I have written to the centre offering to try to find local and Fairtrade suppliers who can match the prices of their existing suppliers, but this suggestion has been met with a resounding silence.
And as the centre has been extremely accommodating about all our other requests (such as filling their hall with plants the day before the wedding), I don’t want to be too much of a pain.
However, the venue does source their cheese from a local cheesemaker, which is a start, and they have allowed us to contact their meat supplier, Berkshire Meat Traders. Berkshire Meat Traders have turned out to be sympathetic suppliers. The company has agreed to make sure that the chicken in our dinner is from a British farm. They also took the time to give a proper explanation of why this sort of thing is difficult for catering suppliers, and to tell us where the different meats they sell are sourced.
Other than that, the best we can do is pick a menu that is more likely to be sourced within Britain. For example leek and stilton soup as a starter is probably, we reckon, a better bet than melon. And at least our wedding cake, created entirely at home from Fairtrade and local ingredients, should be about as ethical as cake can get!

Hi Jenny,
We had exactly the same issues! Our budget and head count meant we couldn’t afford the organic caterers but we were still trying to do the best we could.

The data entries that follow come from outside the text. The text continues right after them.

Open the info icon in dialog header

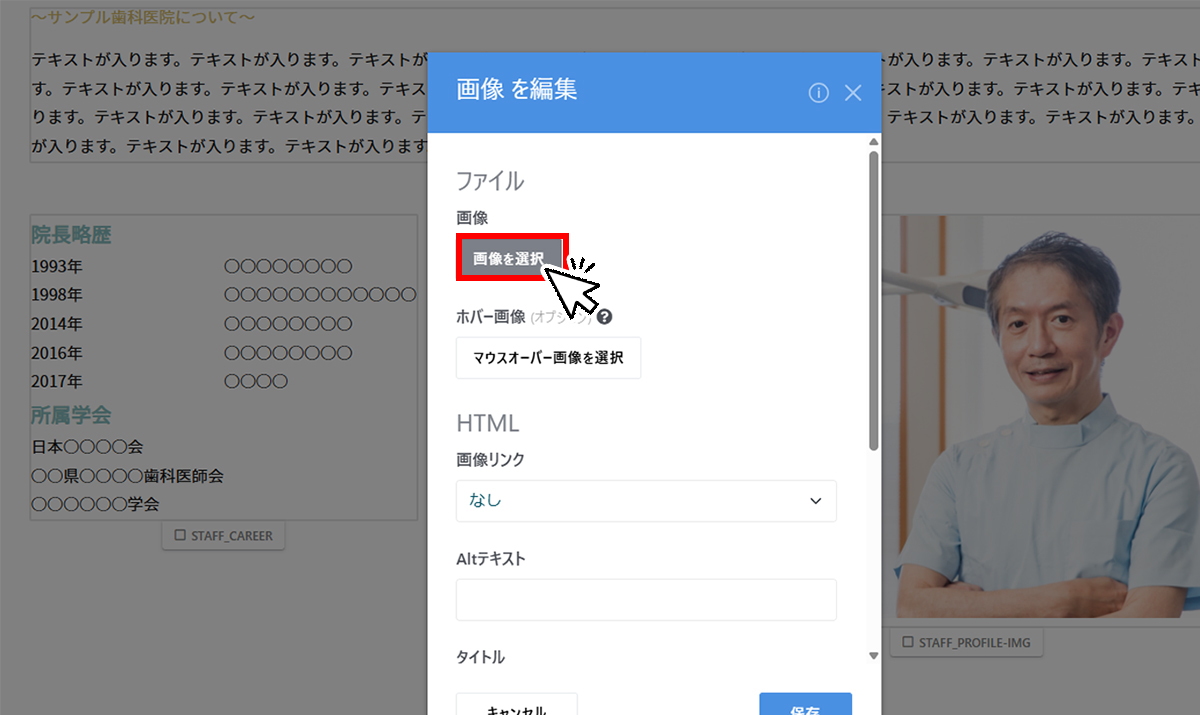pos(818,93)
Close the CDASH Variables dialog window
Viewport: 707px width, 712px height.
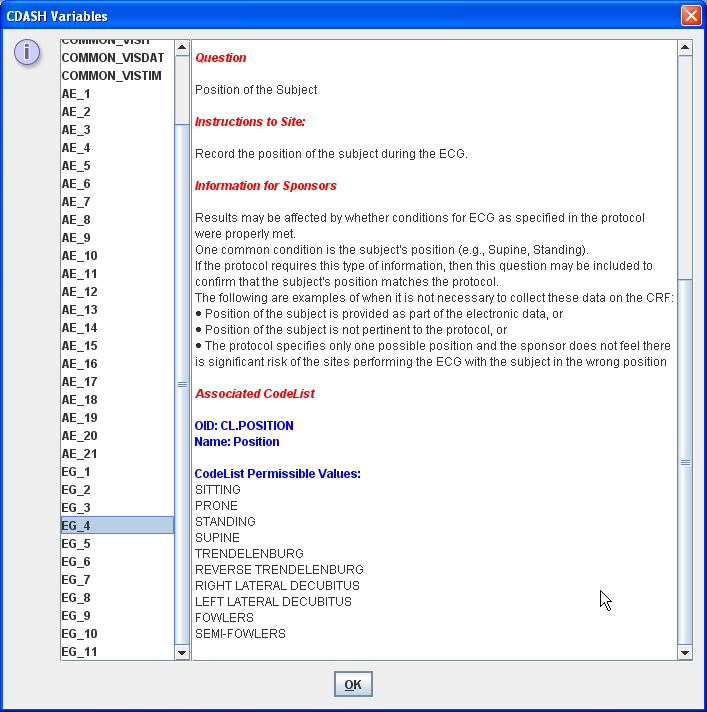click(690, 16)
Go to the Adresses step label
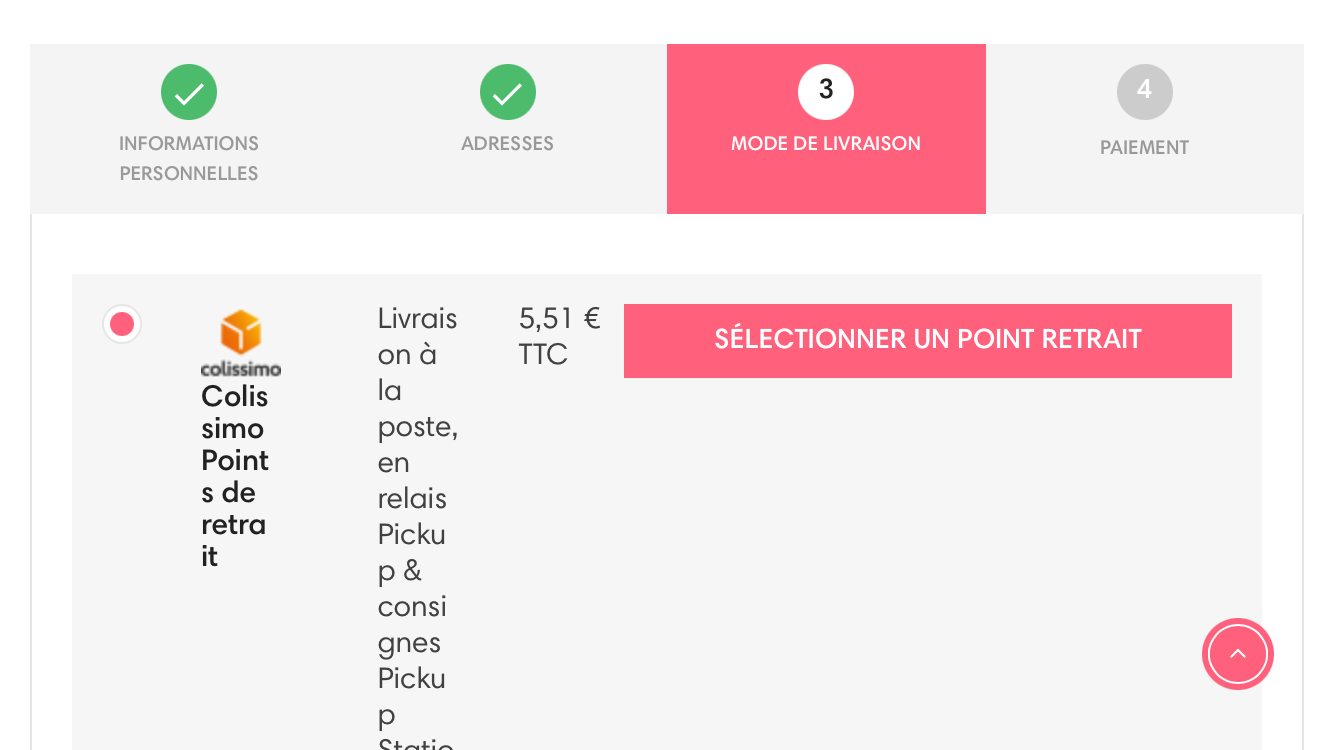Viewport: 1334px width, 750px height. [507, 143]
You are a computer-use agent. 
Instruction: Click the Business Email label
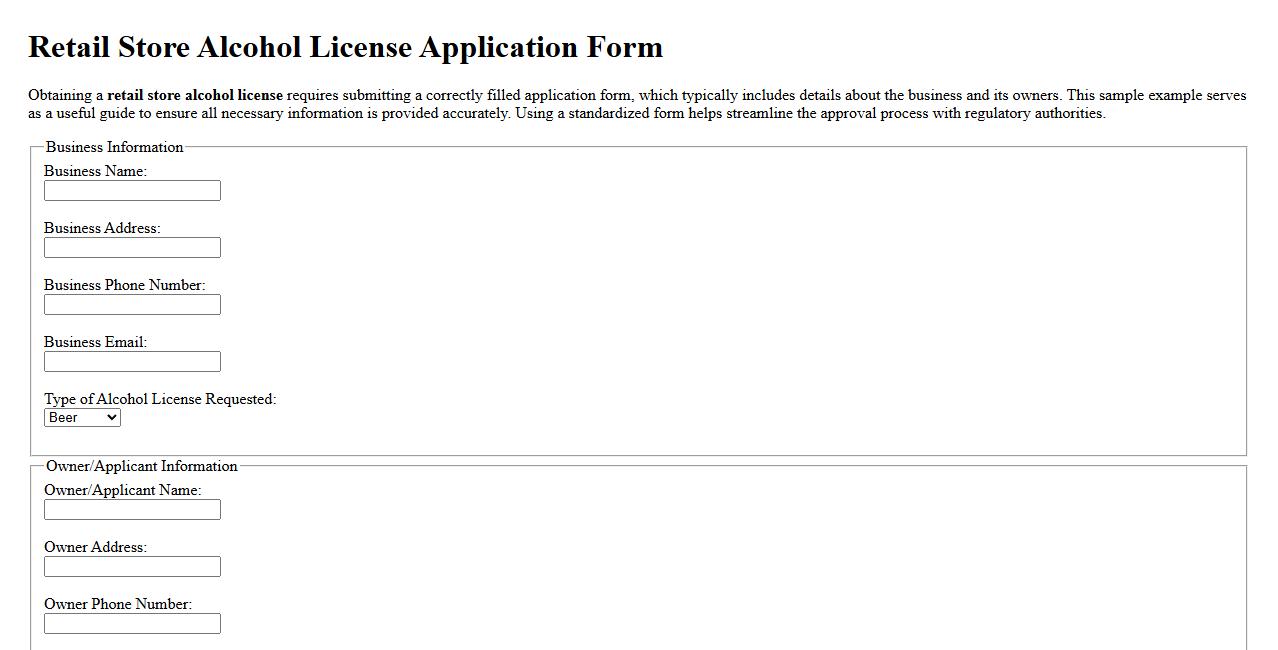[x=95, y=342]
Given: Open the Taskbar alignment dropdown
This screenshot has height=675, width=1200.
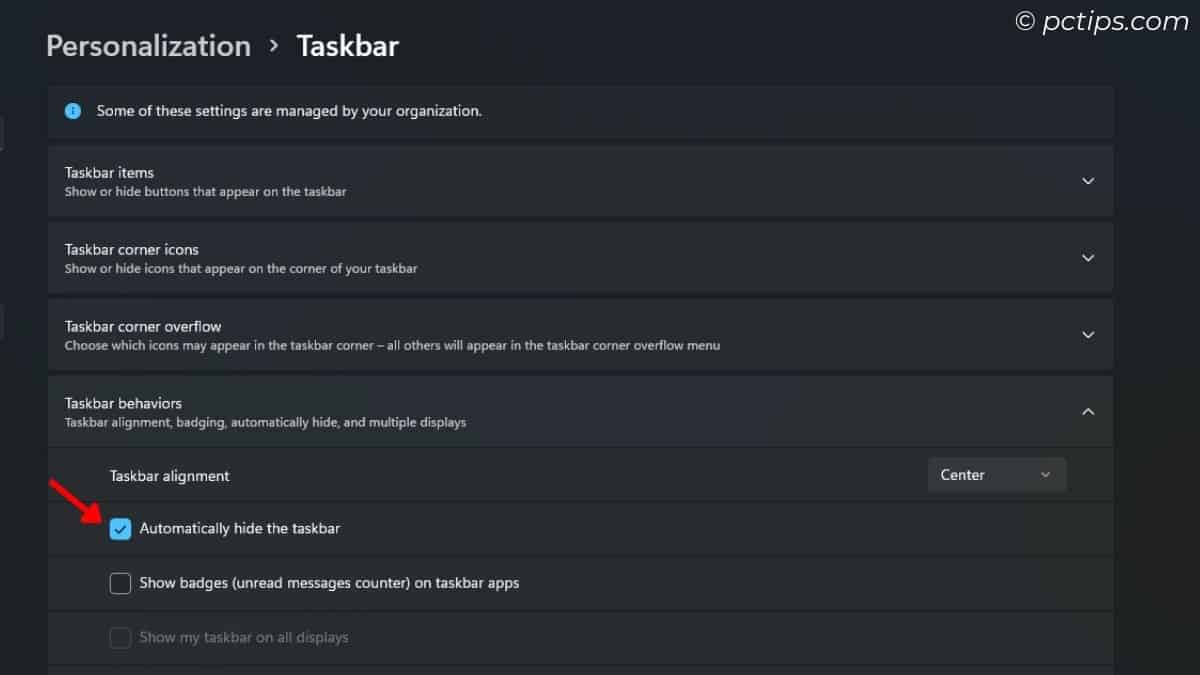Looking at the screenshot, I should (996, 474).
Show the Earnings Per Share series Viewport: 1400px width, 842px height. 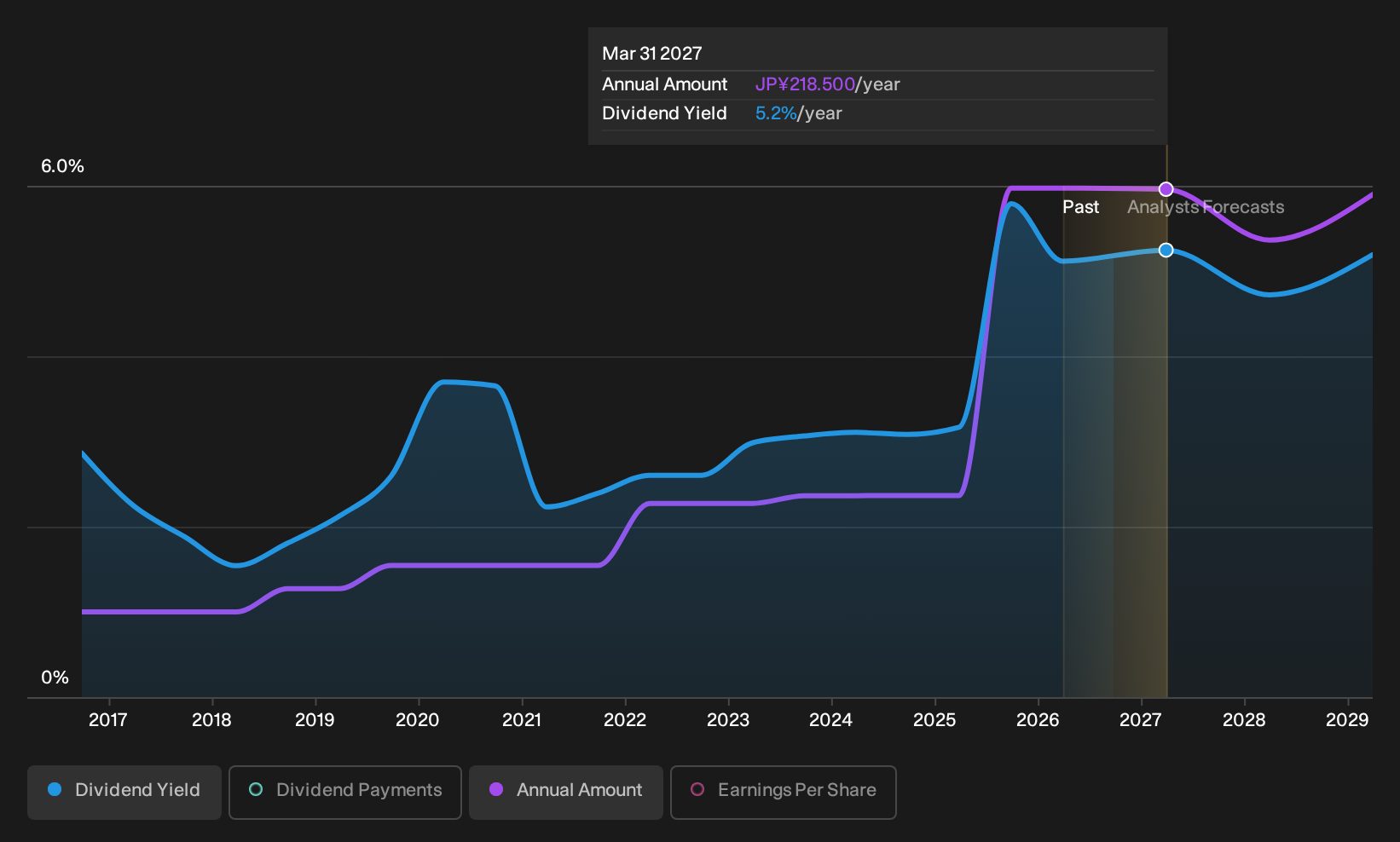tap(784, 792)
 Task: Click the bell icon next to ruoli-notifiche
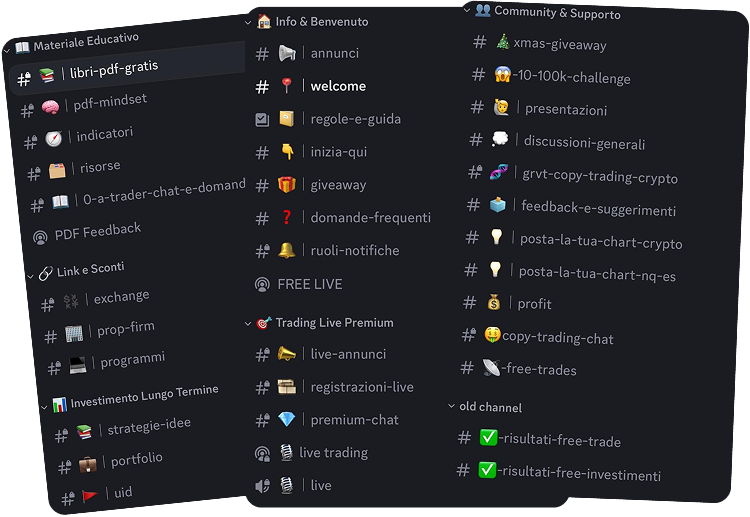pyautogui.click(x=287, y=250)
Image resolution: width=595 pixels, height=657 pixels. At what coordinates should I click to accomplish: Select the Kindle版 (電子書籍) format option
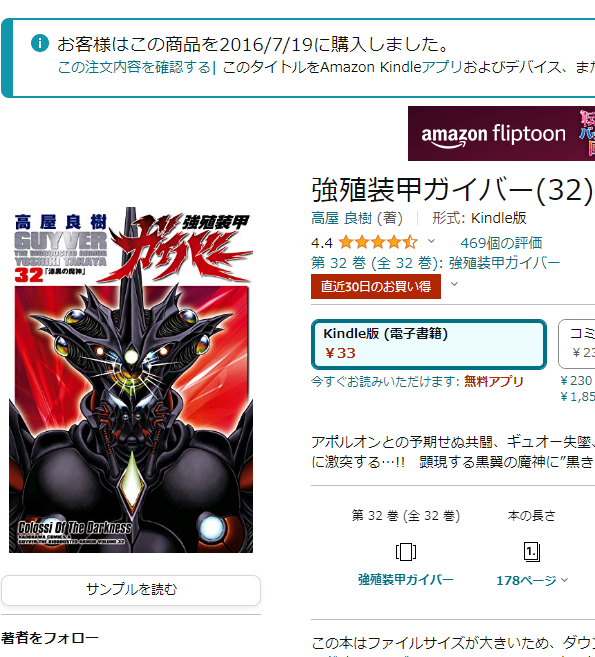coord(429,344)
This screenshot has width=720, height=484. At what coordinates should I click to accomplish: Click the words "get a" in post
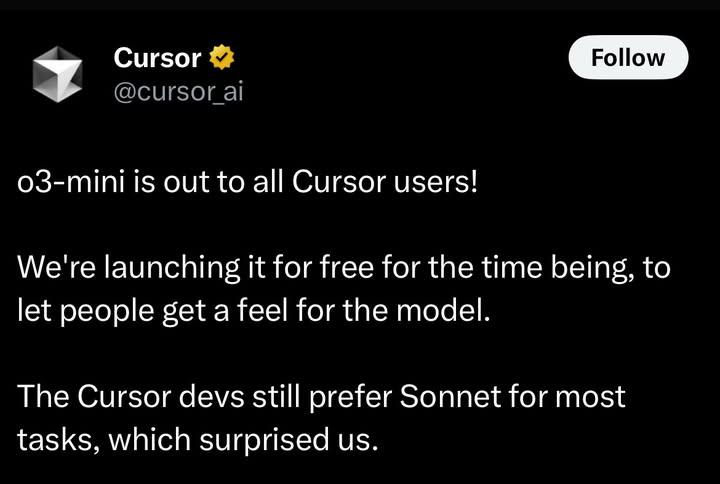(195, 310)
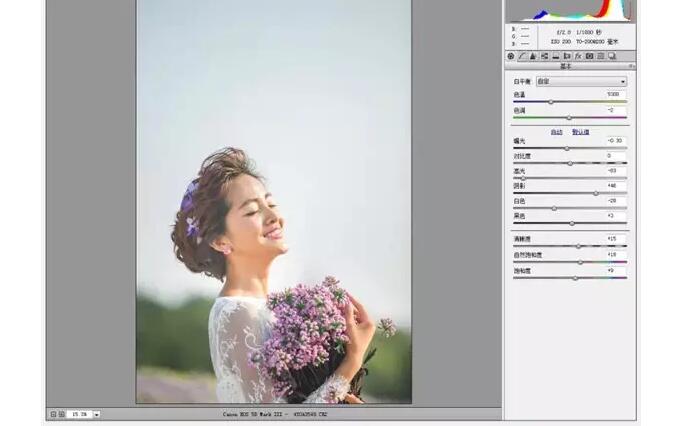Click the zoom in plus button
Viewport: 685px width, 426px height.
tap(62, 413)
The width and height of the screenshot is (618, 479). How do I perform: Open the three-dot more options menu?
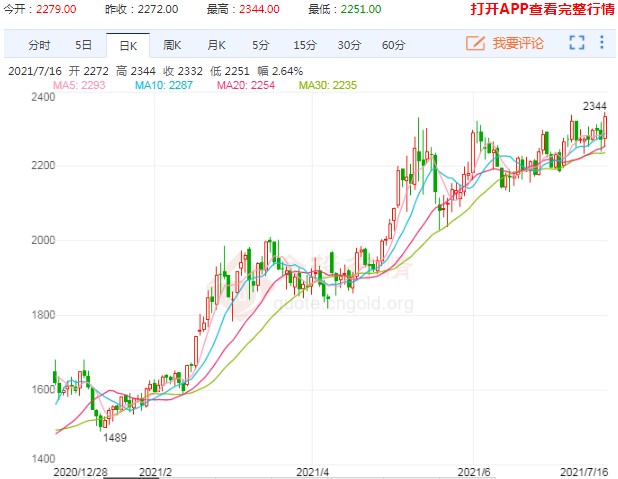click(x=602, y=44)
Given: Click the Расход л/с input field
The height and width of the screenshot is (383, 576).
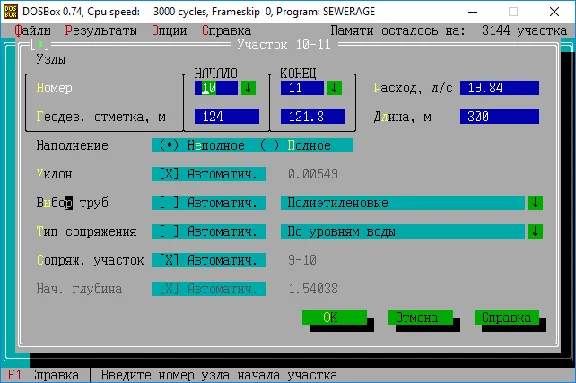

This meant lots of emails back and forth with our caterers trying to pick the most seasonal menu possible, making sure chicken was free range, asking them to provide Fairtrade tea and coffee (which they were happy to do).
It’s not easy but I just think that the more people ask these questions, the more suppliers will start thinking about them and begin to act on them – by popular demand, as it were!
You’ve been so creative with your wedding ideas, growing your own flowers, willow weaving, rings from recycled gold, I think you both deserve a bottle of organic bubbly and a big pat on the back!